Celebrando a vida a cada segundo, Val Ribas encontra o suporte nos amigos que a rodeiam. São pessoas de todas as idades, homens e mulheres, que compõem o seu dia a dia. “Tenho amigos verdadeiros e em cada um encontro um pouco da minha vida. Não vivo sem pessoas ao meu redor”. Val Ribas disse que abriu mão de uma união de cinco anos porque o seu esposo gostava de viver isolado.
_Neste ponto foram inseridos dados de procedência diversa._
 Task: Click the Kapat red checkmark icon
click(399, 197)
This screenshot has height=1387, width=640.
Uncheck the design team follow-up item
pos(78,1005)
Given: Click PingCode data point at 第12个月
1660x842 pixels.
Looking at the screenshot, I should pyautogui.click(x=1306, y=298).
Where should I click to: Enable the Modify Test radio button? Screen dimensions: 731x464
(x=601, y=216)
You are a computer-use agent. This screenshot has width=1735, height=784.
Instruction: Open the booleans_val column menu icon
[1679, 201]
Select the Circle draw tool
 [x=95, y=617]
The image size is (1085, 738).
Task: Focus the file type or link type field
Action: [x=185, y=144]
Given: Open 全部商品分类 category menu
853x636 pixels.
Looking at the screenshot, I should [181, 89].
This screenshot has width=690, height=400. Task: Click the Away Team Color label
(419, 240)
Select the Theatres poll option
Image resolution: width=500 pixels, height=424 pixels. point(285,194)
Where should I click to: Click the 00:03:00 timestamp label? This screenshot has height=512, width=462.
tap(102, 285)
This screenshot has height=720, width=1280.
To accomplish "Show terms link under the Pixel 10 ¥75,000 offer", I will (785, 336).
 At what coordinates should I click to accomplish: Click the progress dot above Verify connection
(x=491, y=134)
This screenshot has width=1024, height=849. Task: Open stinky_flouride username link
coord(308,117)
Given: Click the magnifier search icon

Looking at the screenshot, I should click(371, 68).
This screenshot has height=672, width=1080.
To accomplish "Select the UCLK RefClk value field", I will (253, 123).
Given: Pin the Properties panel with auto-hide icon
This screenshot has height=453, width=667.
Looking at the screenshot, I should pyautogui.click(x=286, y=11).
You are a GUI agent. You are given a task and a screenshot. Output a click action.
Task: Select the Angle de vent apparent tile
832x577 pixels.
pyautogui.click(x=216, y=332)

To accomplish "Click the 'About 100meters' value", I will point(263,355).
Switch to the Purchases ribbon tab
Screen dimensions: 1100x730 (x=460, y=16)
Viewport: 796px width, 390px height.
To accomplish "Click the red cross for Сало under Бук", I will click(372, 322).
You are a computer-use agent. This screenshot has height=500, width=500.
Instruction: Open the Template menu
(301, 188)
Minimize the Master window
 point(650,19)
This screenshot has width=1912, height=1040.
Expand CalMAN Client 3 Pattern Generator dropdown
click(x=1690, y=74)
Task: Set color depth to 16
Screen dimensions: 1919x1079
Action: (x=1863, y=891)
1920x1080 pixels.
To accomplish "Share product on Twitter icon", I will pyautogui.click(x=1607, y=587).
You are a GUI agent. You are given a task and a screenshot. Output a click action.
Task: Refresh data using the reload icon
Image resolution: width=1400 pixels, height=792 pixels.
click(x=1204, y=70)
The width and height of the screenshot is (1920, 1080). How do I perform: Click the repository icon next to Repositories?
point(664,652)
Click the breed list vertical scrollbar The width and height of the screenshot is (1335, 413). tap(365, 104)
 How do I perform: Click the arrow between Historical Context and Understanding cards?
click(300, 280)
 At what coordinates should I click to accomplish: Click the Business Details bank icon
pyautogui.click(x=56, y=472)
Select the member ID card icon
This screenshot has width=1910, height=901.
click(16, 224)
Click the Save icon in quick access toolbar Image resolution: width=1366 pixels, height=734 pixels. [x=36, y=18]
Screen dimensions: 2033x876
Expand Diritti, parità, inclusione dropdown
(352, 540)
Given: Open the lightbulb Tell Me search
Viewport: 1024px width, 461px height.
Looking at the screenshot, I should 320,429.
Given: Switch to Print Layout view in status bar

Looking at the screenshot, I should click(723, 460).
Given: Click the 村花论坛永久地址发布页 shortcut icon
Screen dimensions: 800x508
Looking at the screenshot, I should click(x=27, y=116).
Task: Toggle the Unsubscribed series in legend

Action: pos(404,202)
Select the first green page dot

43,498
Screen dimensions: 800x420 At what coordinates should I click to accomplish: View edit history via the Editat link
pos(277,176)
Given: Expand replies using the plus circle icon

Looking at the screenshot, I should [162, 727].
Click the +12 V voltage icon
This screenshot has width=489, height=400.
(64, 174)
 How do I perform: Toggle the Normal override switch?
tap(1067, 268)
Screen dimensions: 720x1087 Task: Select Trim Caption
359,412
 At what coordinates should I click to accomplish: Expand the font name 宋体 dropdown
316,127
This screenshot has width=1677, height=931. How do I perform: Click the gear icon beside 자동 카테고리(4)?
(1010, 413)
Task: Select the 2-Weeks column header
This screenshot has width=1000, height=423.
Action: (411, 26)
E são os amigos que se dividem para cuidar dos interesses da Val. “Um cuida do financeiro, outro do tratamento, do dia da cabeleireira ir na casa para fazer escova, pedicure, manicure, entre outras atividades. “Tenho uma amiga que vem todo dia orar comigo. Eu sou evangélica e acredito num Deus que pode tudo. Ele pode me curar. Ainda estou brigando com Ele, estamos batendo de frente e eu não estou me entregando”, disse expondo a força da sua fé.

“Os amigos verdadeiros são tudo de bom na nossa vida. Sempre levei a vida ajudando muitas pessoas. Tem gente que nem sabe o que eu fiz. Alguns me retribuiram com o bem, outros com o mal. Mas existem coisas que não tem preço e a amizade verdadeira, a fé, são duas delas”. Val Ribas continua a sua caminhada celebrando a vida. “E se eu estiver viva vou passar o réveillon em Paris, mas se não der, às 22 horas da noite do meu velório eu quero um brinde para celebrar o que eu vivi”. Para a Val o céu pode não ser o limite.